3. Model and Loss Function#

  • mlp_forward: Defines the forward pass of our MLP.

  • mean_squared_error: Our loss function.

[3]:
def mlp_forward(x: nb.Array, params: list[nb.Array]) -> nb.Array:
    """MLP forward pass through all layers."""
    output = x
    for i in range(0, len(params) - 1, 2):
        w, b = params[i], params[i + 1]
        output = nb.matmul(output, w) + b
        if i < len(params) - 2:
            output = nb.relu(output)
    return output


def mean_squared_error(predictions: nb.Array, targets: nb.Array) -> nb.Array:
    """Compute mean squared error loss."""
    diff = predictions - targets
    squared_errors = diff * diff
    batch_size = nb.array(predictions.shape[0], dtype=nb.DType.float32)
    loss = nb.sum(squared_errors) / batch_size
    return loss

4. Data Generation and Parameter Initialization#

  • create_sin_dataset: Generates a batch of training data.

  • initialize_mlp_params: Creates and initializes the model’s parameters.

[4]:
def create_sin_dataset(batch_size: int) -> tuple[nb.Array, nb.Array]:
    """Create a batch of data for the n-period sine function."""
    x_np = np.random.rand(batch_size, 1).astype(np.float32)
    targets_np = (np.sin(SIN_PERIODS * 2.0 * np.pi * x_np) / 2.0 + 0.5).astype(
        np.float32
    )
    return nb.Array.from_numpy(x_np), nb.Array.from_numpy(targets_np)
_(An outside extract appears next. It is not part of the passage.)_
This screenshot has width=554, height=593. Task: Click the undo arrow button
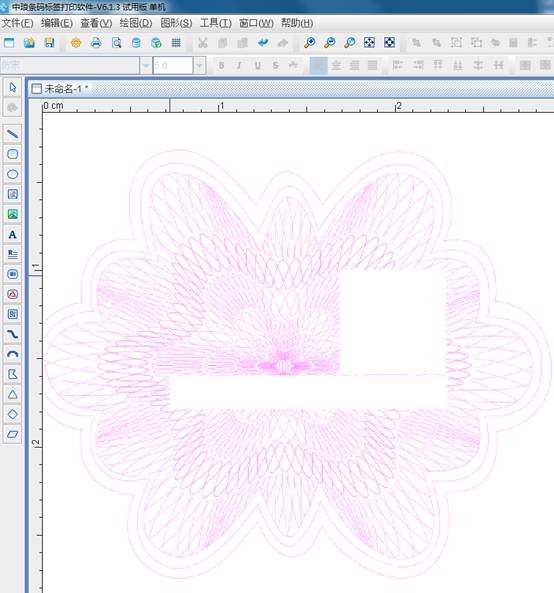263,43
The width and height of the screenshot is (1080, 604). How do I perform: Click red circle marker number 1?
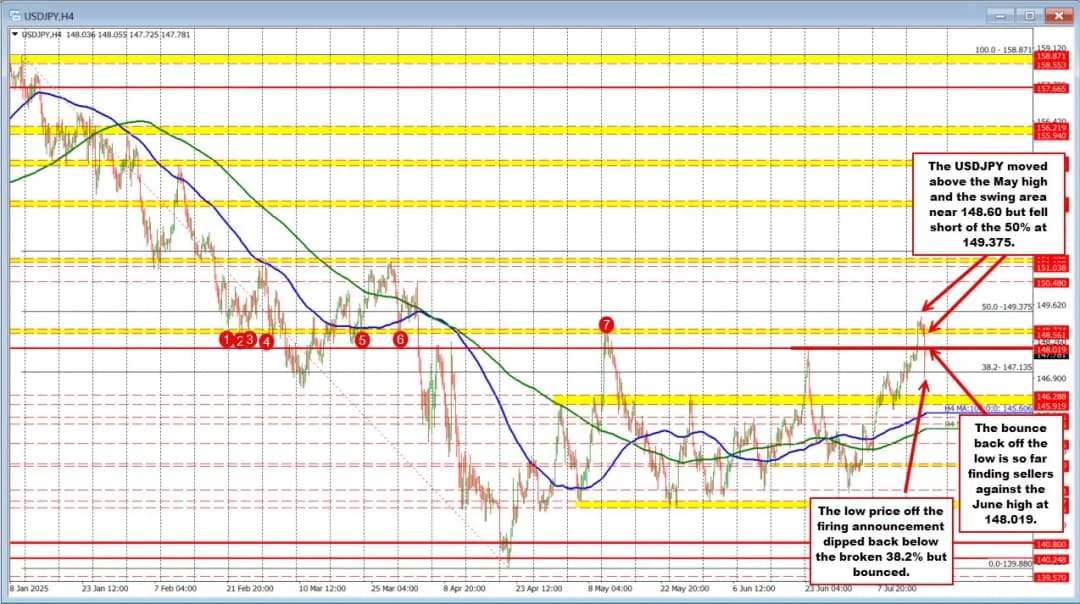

def initialize_mlp_params(layers: list[int], seed: int = 42) -> list[nb.Array]:
    """Initialize MLP parameters using He normal initialization."""
    params = []
    for i in range(len(layers) - 1):
        w = nb.he_normal((layers[i], layers[i + 1]), seed=seed)
        b = nb.zeros((layers[i + 1],))
        params.append(w)
        params.append(b)
    return params

5. Optimizer (AdamW)#

This is the original, simple implementation of the AdamW optimizer, without gradient clipping.

[5]:
def init_adamw_state(
    params: list[nb.Array],
) -> tuple[list[nb.Array], list[nb.Array]]:
    """
    Initializes the momentum (m) and variance (v) states for the AdamW optimizer.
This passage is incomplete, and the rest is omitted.